_TASK TO COMPLETE:_ Each entry needs to be reproduced verbatim.

_AVAILABLE DATA:_
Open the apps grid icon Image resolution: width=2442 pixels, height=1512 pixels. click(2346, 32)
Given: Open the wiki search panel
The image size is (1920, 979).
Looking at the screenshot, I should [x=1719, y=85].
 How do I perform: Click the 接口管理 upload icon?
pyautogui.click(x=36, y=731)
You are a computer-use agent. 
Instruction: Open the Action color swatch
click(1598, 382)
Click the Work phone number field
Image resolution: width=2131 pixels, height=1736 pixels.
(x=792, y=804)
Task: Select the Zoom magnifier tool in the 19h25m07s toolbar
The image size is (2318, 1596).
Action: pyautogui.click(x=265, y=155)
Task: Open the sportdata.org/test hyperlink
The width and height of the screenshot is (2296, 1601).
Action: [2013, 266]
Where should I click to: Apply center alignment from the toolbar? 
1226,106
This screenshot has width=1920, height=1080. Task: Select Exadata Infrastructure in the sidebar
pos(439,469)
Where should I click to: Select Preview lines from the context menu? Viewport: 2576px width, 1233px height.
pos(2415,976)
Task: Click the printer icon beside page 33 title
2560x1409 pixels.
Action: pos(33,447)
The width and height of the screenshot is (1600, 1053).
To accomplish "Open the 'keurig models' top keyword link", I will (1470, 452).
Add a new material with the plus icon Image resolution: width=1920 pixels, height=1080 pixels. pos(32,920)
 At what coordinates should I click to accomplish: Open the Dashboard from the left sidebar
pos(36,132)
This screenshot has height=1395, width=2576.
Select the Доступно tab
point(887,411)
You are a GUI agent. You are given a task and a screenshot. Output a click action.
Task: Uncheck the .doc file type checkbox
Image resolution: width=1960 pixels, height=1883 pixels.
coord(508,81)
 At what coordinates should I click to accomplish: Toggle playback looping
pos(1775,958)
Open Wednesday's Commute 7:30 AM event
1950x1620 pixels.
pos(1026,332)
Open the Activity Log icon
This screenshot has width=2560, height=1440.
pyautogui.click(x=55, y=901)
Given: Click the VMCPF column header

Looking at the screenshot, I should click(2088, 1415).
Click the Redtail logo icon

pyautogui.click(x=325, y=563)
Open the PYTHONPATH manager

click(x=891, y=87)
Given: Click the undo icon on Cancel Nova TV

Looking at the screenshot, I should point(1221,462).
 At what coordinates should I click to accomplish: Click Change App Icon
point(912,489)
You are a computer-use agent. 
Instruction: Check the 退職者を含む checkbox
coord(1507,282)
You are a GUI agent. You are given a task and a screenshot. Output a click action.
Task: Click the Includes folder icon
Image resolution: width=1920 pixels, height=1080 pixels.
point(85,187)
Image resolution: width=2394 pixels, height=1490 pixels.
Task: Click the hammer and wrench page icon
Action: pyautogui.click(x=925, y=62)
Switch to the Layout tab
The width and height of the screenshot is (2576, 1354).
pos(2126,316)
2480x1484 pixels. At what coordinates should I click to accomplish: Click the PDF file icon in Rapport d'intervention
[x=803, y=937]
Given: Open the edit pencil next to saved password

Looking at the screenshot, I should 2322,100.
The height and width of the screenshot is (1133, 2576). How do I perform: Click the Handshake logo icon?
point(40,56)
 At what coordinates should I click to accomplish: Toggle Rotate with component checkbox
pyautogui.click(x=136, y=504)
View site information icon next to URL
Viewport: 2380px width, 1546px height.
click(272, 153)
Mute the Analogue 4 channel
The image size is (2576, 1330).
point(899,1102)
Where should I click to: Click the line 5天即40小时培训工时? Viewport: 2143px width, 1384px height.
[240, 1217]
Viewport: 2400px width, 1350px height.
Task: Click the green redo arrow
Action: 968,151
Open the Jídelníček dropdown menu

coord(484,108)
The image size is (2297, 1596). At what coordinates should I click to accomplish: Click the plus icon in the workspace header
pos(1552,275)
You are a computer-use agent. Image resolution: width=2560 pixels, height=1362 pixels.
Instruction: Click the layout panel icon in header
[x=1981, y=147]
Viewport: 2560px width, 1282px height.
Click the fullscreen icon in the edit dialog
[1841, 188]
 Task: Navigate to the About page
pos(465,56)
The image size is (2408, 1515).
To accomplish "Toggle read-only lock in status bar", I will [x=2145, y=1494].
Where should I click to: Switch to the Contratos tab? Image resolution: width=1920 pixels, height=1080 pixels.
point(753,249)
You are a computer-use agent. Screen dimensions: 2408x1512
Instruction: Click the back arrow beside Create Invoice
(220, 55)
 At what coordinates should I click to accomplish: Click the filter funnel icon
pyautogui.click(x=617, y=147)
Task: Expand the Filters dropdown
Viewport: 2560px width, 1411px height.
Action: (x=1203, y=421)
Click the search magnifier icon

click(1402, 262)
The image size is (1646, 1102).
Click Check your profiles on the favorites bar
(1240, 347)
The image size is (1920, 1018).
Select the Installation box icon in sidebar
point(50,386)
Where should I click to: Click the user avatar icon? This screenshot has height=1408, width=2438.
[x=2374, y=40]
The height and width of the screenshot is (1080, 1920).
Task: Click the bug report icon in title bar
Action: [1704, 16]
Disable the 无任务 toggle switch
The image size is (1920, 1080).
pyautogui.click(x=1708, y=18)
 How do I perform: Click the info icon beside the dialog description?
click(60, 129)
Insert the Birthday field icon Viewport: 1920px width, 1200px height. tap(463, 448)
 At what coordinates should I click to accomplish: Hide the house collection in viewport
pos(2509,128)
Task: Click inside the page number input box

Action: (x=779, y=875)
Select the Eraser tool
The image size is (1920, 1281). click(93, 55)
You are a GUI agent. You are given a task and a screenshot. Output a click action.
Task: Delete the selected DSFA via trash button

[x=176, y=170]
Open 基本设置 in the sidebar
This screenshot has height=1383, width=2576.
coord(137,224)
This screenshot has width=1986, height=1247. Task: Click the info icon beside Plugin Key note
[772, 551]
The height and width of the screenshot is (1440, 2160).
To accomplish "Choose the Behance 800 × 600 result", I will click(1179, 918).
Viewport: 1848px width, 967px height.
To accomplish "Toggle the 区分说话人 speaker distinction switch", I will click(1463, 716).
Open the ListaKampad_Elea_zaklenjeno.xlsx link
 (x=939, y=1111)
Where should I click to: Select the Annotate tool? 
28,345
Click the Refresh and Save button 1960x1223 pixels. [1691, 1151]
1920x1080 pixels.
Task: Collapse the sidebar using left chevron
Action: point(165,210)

_ANSWER TO THE PROBLEM:_
Open the apps grid icon Image resolution: width=2442 pixels, height=1512 pixels. click(2346, 32)
Given: Open the wiki search panel
The image size is (1920, 979).
Looking at the screenshot, I should [x=1719, y=85].
 How do I perform: Click the 接口管理 upload icon?
pyautogui.click(x=36, y=731)
You are a computer-use agent. 
Instruction: Open the Action color swatch
click(1598, 382)
Click the Work phone number field
Image resolution: width=2131 pixels, height=1736 pixels.
(x=792, y=804)
Task: Select the Zoom magnifier tool in the 19h25m07s toolbar
The image size is (2318, 1596).
Action: pyautogui.click(x=265, y=155)
Task: Open the sportdata.org/test hyperlink
The width and height of the screenshot is (2296, 1601).
Action: [2013, 266]
Where should I click to: Apply center alignment from the toolbar? 
1226,106
This screenshot has width=1920, height=1080. Task: Select Exadata Infrastructure in the sidebar
pos(439,469)
Where should I click to: Select Preview lines from the context menu? Viewport: 2576px width, 1233px height.
pos(2415,976)
Task: Click the printer icon beside page 33 title
2560x1409 pixels.
Action: pos(33,447)
The width and height of the screenshot is (1600, 1053).
To accomplish "Open the 'keurig models' top keyword link", I will (1470, 452).
Add a new material with the plus icon Image resolution: width=1920 pixels, height=1080 pixels. pos(32,920)
 At what coordinates should I click to accomplish: Open the Dashboard from the left sidebar
pos(36,132)
This screenshot has height=1395, width=2576.
Select the Доступно tab
point(887,411)
You are a GUI agent. You are given a task and a screenshot. Output a click action.
Task: Uncheck the .doc file type checkbox
Image resolution: width=1960 pixels, height=1883 pixels.
coord(508,81)
 At what coordinates should I click to accomplish: Toggle playback looping
pos(1775,958)
Open Wednesday's Commute 7:30 AM event
1950x1620 pixels.
pos(1026,332)
Open the Activity Log icon
This screenshot has width=2560, height=1440.
pyautogui.click(x=55, y=901)
Given: Click the VMCPF column header

Looking at the screenshot, I should click(2088, 1415).
Click the Redtail logo icon

pyautogui.click(x=325, y=563)
Open the PYTHONPATH manager

click(x=891, y=87)
Given: Click the undo icon on Cancel Nova TV

Looking at the screenshot, I should point(1221,462).
 At what coordinates should I click to accomplish: Click Change App Icon
point(912,489)
You are a computer-use agent. 
Instruction: Check the 退職者を含む checkbox
coord(1507,282)
You are a GUI agent. You are given a task and a screenshot. Output a click action.
Task: Click the Includes folder icon
Image resolution: width=1920 pixels, height=1080 pixels.
point(85,187)
Image resolution: width=2394 pixels, height=1490 pixels.
Task: Click the hammer and wrench page icon
Action: pyautogui.click(x=925, y=62)
Switch to the Layout tab
The width and height of the screenshot is (2576, 1354).
pos(2126,316)
2480x1484 pixels. At what coordinates should I click to accomplish: Click the PDF file icon in Rapport d'intervention
[x=803, y=937]
Given: Open the edit pencil next to saved password

Looking at the screenshot, I should 2322,100.
The height and width of the screenshot is (1133, 2576). How do I perform: Click the Handshake logo icon?
point(40,56)
 At what coordinates should I click to accomplish: Toggle Rotate with component checkbox
pyautogui.click(x=136, y=504)
View site information icon next to URL
Viewport: 2380px width, 1546px height.
click(272, 153)
Mute the Analogue 4 channel
The image size is (2576, 1330).
point(899,1102)
Where should I click to: Click the line 5天即40小时培训工时? Viewport: 2143px width, 1384px height.
[240, 1217]
Viewport: 2400px width, 1350px height.
Task: Click the green redo arrow
Action: 968,151
Open the Jídelníček dropdown menu

coord(484,108)
The image size is (2297, 1596). At what coordinates should I click to accomplish: Click the plus icon in the workspace header
pos(1552,275)
You are a computer-use agent. Image resolution: width=2560 pixels, height=1362 pixels.
Instruction: Click the layout panel icon in header
[x=1981, y=147]
Viewport: 2560px width, 1282px height.
Click the fullscreen icon in the edit dialog
[1841, 188]
 Task: Navigate to the About page
pos(465,56)
The image size is (2408, 1515).
To accomplish "Toggle read-only lock in status bar", I will [x=2145, y=1494].
Where should I click to: Switch to the Contratos tab? Image resolution: width=1920 pixels, height=1080 pixels.
point(753,249)
You are a computer-use agent. Screen dimensions: 2408x1512
Instruction: Click the back arrow beside Create Invoice
(220, 55)
 At what coordinates should I click to accomplish: Click the filter funnel icon
pyautogui.click(x=617, y=147)
Task: Expand the Filters dropdown
Viewport: 2560px width, 1411px height.
Action: (x=1203, y=421)
Click the search magnifier icon

click(1402, 262)
The image size is (1646, 1102).
Click Check your profiles on the favorites bar
(1240, 347)
The image size is (1920, 1018).
Select the Installation box icon in sidebar
point(50,386)
Where should I click to: Click the user avatar icon? This screenshot has height=1408, width=2438.
[x=2374, y=40]
The height and width of the screenshot is (1080, 1920).
Task: Click the bug report icon in title bar
Action: [1704, 16]
Disable the 无任务 toggle switch
The image size is (1920, 1080).
pyautogui.click(x=1708, y=18)
 How do I perform: Click the info icon beside the dialog description?
click(60, 129)
Insert the Birthday field icon Viewport: 1920px width, 1200px height. tap(463, 448)
 At what coordinates should I click to accomplish: Hide the house collection in viewport
pos(2509,128)
Task: Click inside the page number input box

Action: (x=779, y=875)
Select the Eraser tool
The image size is (1920, 1281). click(93, 55)
You are a GUI agent. You are given a task and a screenshot. Output a click action.
Task: Delete the selected DSFA via trash button

[x=176, y=170]
Open 基本设置 in the sidebar
This screenshot has height=1383, width=2576.
coord(137,224)
This screenshot has width=1986, height=1247. Task: Click the info icon beside Plugin Key note
[772, 551]
The height and width of the screenshot is (1440, 2160).
To accomplish "Choose the Behance 800 × 600 result", I will click(1179, 918).
Viewport: 1848px width, 967px height.
To accomplish "Toggle the 区分说话人 speaker distinction switch", I will click(1463, 716).
Open the ListaKampad_Elea_zaklenjeno.xlsx link
 (x=939, y=1111)
Where should I click to: Select the Annotate tool? 
28,345
Click the Refresh and Save button 1960x1223 pixels. [1691, 1151]
1920x1080 pixels.
Task: Collapse the sidebar using left chevron
Action: point(165,210)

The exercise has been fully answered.